Monday, April 11, 2016

Continuous Variables: when will we stop drawing lines?



Categories. Groups. Cliques.

People love to classify things. Walk into any store, search any website. From the sections of the supermarket to the tags on this blog, there is a common feature of clustering based on commonalities.

But this desire to categorize extends beyond things. People love to classify people. We classify ourselves, our peers, even people we have never met.

Take your friends, for instance. You have your friends you call when something big happens, your “first responders” if you will. You have your “casual friends” who you might meet up with every few weeks or so for coffee. Then you have your friends who you can go months without talking to and yet the friendship never deteriorates. But we have all experienced the agony of that intermediate friendship that we don’t know how to categorize. You ask yourself analytical questions to determine whether or not this is the type of friendship where you can invite them to the movies the day of without scaring them off.

So why do we like to categorize? It seems to make our lives easier. When we place situations or people or foods or anything else for that matter into a box, then we can treat all of those things in that box the same way.

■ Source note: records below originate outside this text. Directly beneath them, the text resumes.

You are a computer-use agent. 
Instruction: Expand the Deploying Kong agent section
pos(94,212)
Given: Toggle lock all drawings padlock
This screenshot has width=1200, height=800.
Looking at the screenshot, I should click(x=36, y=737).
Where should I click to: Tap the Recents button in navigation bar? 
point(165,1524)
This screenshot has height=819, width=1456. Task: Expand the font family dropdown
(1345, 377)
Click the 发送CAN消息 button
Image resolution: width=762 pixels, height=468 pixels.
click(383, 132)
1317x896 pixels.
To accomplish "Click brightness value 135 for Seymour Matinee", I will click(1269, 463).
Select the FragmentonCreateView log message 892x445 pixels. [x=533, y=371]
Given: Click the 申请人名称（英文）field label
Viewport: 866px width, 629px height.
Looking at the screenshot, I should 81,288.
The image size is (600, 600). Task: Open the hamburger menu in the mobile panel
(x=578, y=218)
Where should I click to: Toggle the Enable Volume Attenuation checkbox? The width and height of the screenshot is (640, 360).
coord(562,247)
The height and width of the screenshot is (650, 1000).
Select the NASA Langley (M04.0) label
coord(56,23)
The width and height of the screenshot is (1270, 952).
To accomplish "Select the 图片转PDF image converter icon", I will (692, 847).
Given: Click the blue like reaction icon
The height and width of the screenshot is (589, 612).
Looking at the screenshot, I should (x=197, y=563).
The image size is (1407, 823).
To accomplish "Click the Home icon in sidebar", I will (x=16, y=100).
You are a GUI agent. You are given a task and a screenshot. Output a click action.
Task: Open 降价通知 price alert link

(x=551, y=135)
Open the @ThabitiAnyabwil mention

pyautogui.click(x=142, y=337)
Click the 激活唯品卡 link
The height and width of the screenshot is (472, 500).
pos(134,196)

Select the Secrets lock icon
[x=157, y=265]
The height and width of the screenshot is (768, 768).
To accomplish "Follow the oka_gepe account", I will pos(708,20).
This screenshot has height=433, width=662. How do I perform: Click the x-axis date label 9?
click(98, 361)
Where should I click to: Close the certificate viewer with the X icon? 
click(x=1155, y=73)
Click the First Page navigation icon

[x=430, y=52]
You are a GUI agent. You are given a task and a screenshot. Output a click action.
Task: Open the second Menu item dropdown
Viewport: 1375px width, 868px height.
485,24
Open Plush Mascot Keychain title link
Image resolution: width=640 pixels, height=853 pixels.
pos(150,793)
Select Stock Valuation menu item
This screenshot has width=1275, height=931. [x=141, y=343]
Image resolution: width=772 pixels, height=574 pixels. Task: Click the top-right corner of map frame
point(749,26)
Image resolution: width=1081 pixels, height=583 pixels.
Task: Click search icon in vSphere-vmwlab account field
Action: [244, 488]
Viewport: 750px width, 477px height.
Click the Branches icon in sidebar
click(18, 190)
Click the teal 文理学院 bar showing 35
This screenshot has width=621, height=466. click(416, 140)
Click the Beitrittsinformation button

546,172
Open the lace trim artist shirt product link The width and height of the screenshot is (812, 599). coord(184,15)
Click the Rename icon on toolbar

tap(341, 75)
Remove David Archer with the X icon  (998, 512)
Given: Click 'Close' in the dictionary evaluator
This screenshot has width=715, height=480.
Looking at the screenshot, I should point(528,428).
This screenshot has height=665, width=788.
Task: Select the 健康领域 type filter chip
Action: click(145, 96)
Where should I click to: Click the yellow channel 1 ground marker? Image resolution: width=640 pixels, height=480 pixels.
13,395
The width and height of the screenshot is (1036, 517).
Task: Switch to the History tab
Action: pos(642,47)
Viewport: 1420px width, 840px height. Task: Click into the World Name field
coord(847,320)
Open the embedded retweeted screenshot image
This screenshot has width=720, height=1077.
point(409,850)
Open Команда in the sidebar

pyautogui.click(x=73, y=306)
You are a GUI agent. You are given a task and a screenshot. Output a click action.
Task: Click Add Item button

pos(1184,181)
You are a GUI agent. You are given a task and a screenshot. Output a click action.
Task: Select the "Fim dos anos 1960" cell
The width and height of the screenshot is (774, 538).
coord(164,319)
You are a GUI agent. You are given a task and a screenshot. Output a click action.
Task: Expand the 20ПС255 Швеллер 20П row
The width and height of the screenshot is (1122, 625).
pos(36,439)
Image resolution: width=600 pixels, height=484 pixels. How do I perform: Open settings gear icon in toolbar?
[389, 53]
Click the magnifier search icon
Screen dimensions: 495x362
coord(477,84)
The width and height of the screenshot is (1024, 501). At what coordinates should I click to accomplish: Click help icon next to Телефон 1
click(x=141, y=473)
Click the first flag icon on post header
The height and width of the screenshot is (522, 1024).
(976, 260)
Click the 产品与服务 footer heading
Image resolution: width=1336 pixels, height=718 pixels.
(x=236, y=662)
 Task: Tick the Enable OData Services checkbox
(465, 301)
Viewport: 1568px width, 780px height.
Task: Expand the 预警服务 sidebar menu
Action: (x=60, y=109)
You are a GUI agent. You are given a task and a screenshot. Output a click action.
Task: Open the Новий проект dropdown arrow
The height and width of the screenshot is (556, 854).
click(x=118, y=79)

We learn how to respond to one object in that box, and we then know how to respond to all of the objects grouped in that box. We can learn what we like and don’t like, what is important to us and what might be “dangerous” without the hassle of fully and singly experiencing everything out there. As detailed more in NPR’s Invisibilia episode“The Power of Categories,” categorizing the world around us begins at a young age and provides us with comfort without requiring a change in ourselves.

I’ll offer another more personal example of how people use categories to cope. My grandmother was born and raised in Thailand to a Chinese family that had recently migrated there. She grew up in a neighborhood almost completely populated by Chinese migrants, and daily saw the juxtaposition of Chinese culture with Thai culture. My grandmother quickly learned how to categorize in an effort to have ideal interactions with many different people; Chinese people do this while Thai people do that. I have no doubt that it was beneficial to do this in order to be broadly respectful, but at the same time I always wondered if Person A might just do this because they were Person A.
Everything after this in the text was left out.